Aurelian volvió a mirar el planeta, y luego el cúmulo que lo rodeaba. Un mundo en crisis, una flota hostil en órbita y ninguna señal de tráfico local ordenado, ningún movimiento normal.
Eso fue suficiente para indicarle que la pista había sido correcta y que la situación ya había superado el nivel de un simple problema.
—No nos precipitemos —dijo—. Primero recopilaremos información.
Hizo que Solenne enviara naves de reconocimiento mientras Astra lanzaba una unidad de recuperación de mechs hacia otra señal que acababa de ser detectada en las cercanías, algo separado del cúmulo principal.
Era débil.
Dañada.
A la deriva.
Fuera lo que fuese, probablemente había sobrevivido a algún tipo de batalla y apenas lo había logrado, manteniéndose de una pieza lo justo para enviar una señal.
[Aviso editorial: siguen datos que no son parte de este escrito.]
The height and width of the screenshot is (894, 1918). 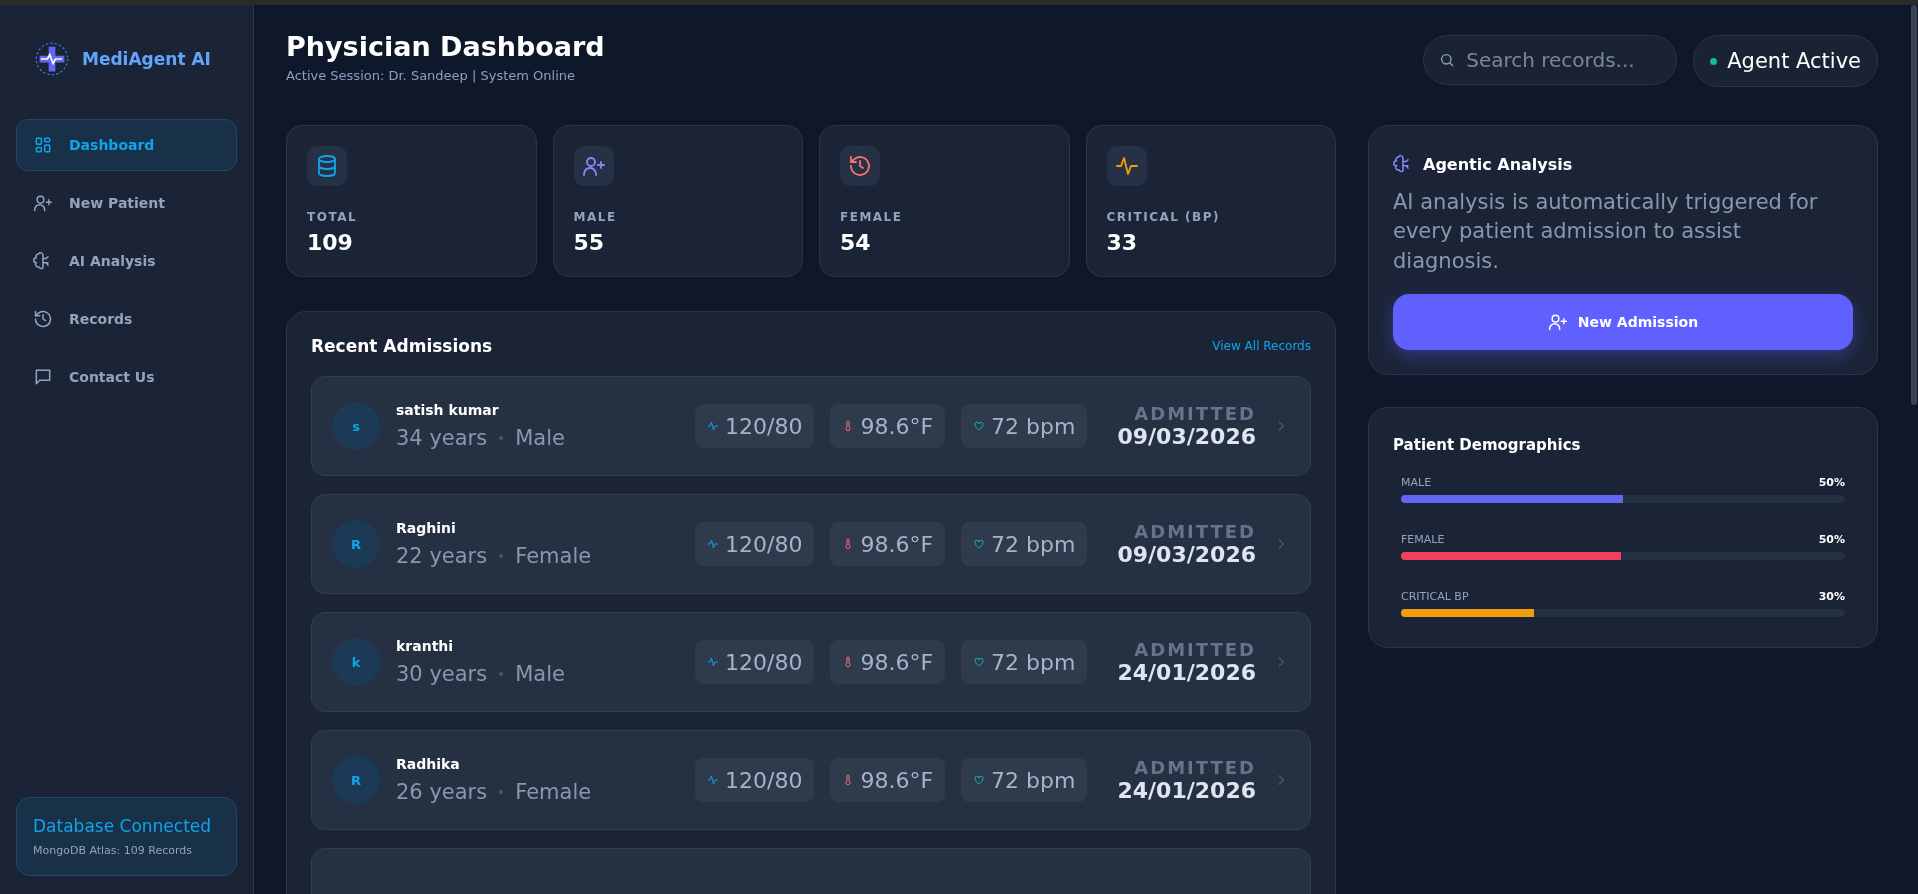 What do you see at coordinates (126, 319) in the screenshot?
I see `sidebar-item: Records` at bounding box center [126, 319].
Los mechs lo trajeron de vuelta rápidamente, sin darle tiempo a seguir a la deriva.
Era un armazón humanoide, gravemente dañado, chamuscado y con grandes trozos de blindaje ausentes. Las constantes vitales en su interior eran débiles, pero seguían ahí, apenas resistiendo.
Aurelian hizo que llevaran al piloto a la nave de Elowen y lo metieran en la Cápsula de Recuperación Nanoforge sin demora.
El resultado fue casi inmediato, más rápido de lo que la mayoría de los sistemas médicos habrían logrado.
La cápsula curó al piloto rápidamente, reparando lo que pudo, estabilizando lo que tuvo que estabilizar y sacando al hombre de un estado cercano a la muerte. A Aurelian todavía le parecía un poco absurdo lo útil que era aquel cacharro, incluso después de haberlo visto más de una vez.
Poco después, el hombre despertó.
Miró a su alrededor con la confusión aturdida y aguda de alguien que esperaba la muerte y en su lugar se encontró en una habitación limpia; era evidente que sus pensamientos aún no se habían puesto al día.
Aurelian ya estaba allí cuando la cámara se abrió, esperando ese momento.
El hombre se incorporó demasiado rápido, sus ojos saltando hacia las paredes desconocidas y luego hacia las personas que tenía delante.
Parecía tener entre veintitantos y treinta y pocos años, de pelo oscuro, desgastado y tenso de la forma en que solo lo están los soldados tras demasiado combate en muy poco tiempo, con su cuerpo aún cargando con esa tensión.
Entonces su expresión cambió.
Había oído hablar a Aurelian.
Y le había entendido.
Esa sorpresa se reflejó en su rostro de inmediato, simple y clara.
—¿Eres… humano? —preguntó, con la voz áspera—. ¿Y puedes hablar nuestro idioma?
Aurelian negó con la cabeza una vez, siendo directo.
—Soy humano, sí. En cuanto al idioma, no, sino que se te instaló un chip de traducción universal mientras te trataban. Por eso puedes entenderme ahora.
El soldado parpadeó una vez, y luego otra, procesándolo más lentamente que la conmoción de haber despertado vivo.